Directions:
Print all records exactly, pictures left out.

== Data supplied ==

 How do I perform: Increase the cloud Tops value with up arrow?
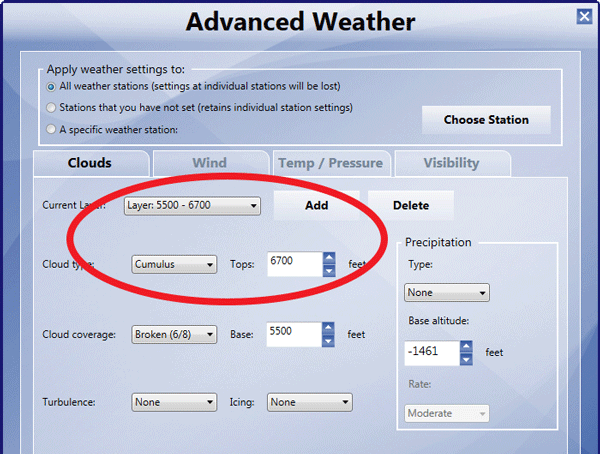329,258
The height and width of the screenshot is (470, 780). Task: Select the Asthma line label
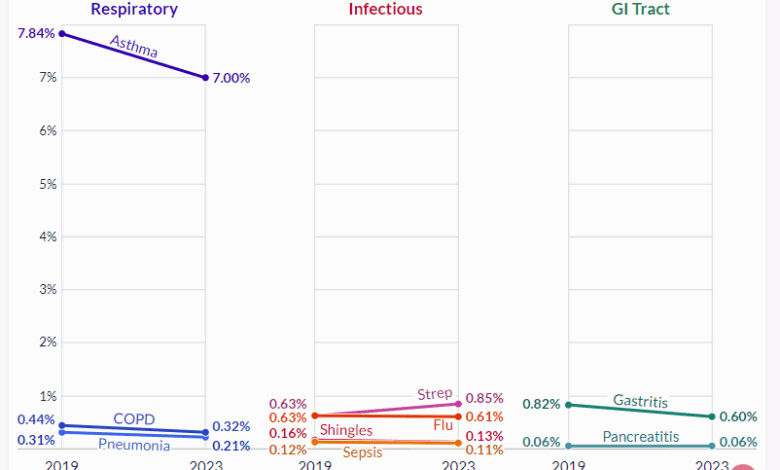point(134,46)
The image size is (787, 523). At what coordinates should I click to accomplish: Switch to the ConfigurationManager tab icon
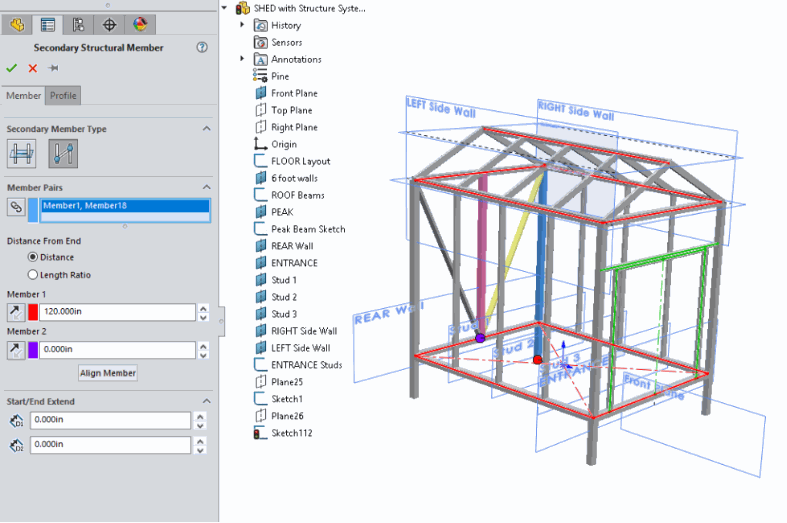[x=78, y=25]
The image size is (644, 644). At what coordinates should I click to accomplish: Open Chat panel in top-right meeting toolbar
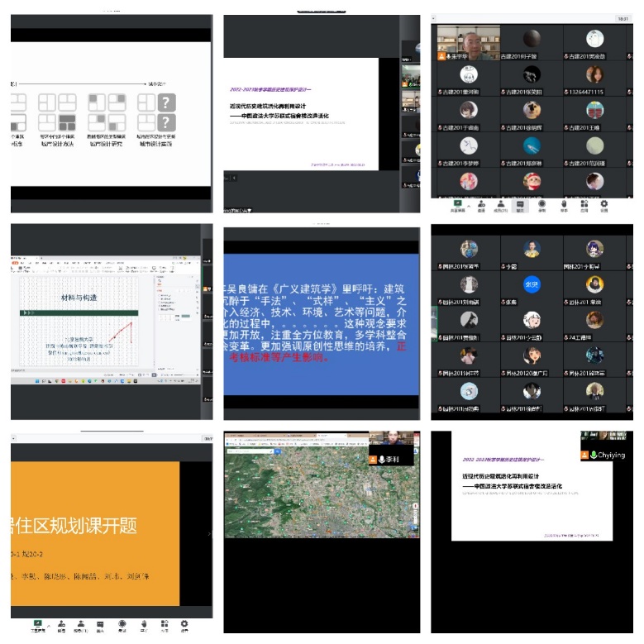(x=521, y=203)
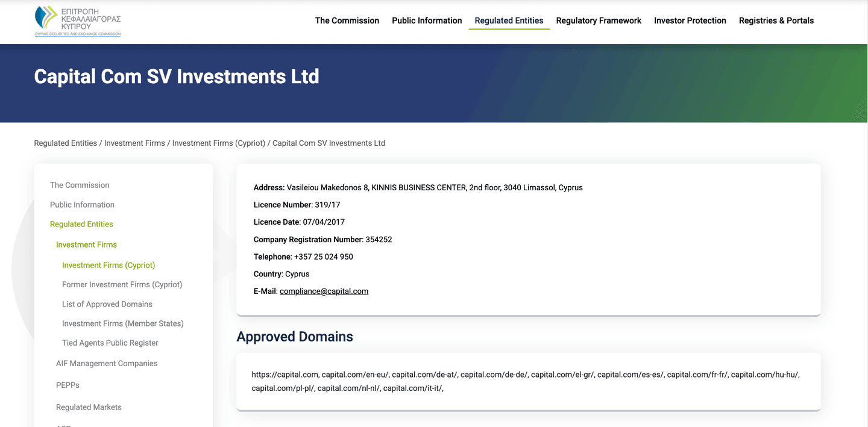Open Tied Agents Public Register sidebar item

[x=110, y=343]
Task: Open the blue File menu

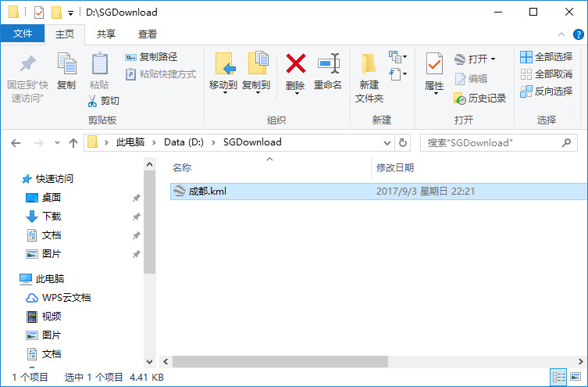Action: [23, 34]
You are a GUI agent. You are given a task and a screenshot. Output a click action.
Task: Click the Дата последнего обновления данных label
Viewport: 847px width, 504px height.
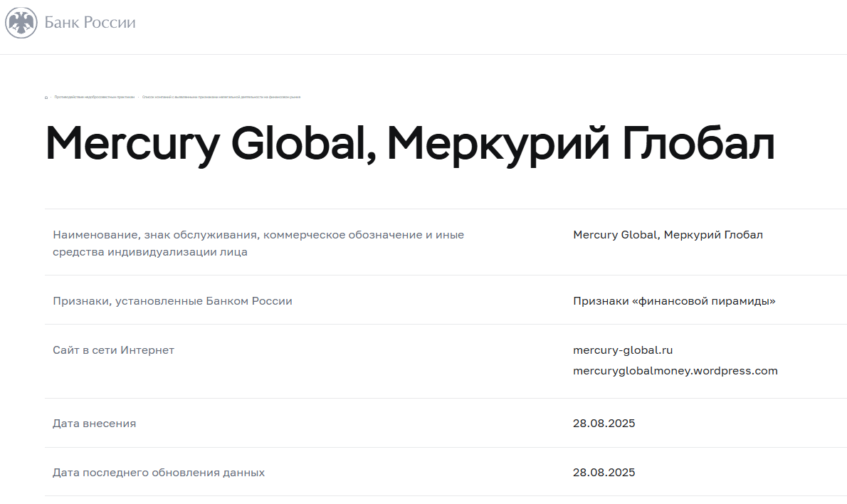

===

Final answer:
 How do I perform: Increase the cloud Tops value with up arrow?
329,258
The height and width of the screenshot is (470, 780). Task: Select the Asthma line label
point(134,46)
The image size is (787, 523). At what coordinates should I click to accomplish: Switch to the ConfigurationManager tab icon
[x=78, y=25]
The image size is (644, 644). At what coordinates should I click to accomplish: Open Chat panel in top-right meeting toolbar
(x=521, y=203)
Open Tied Agents Public Register sidebar item

[x=110, y=343]
Task: Open the blue File menu

Action: [23, 34]
You are a GUI agent. You are given a task and a screenshot. Output a click action.
Task: Click the Дата последнего обновления данных label
Viewport: 847px width, 504px height.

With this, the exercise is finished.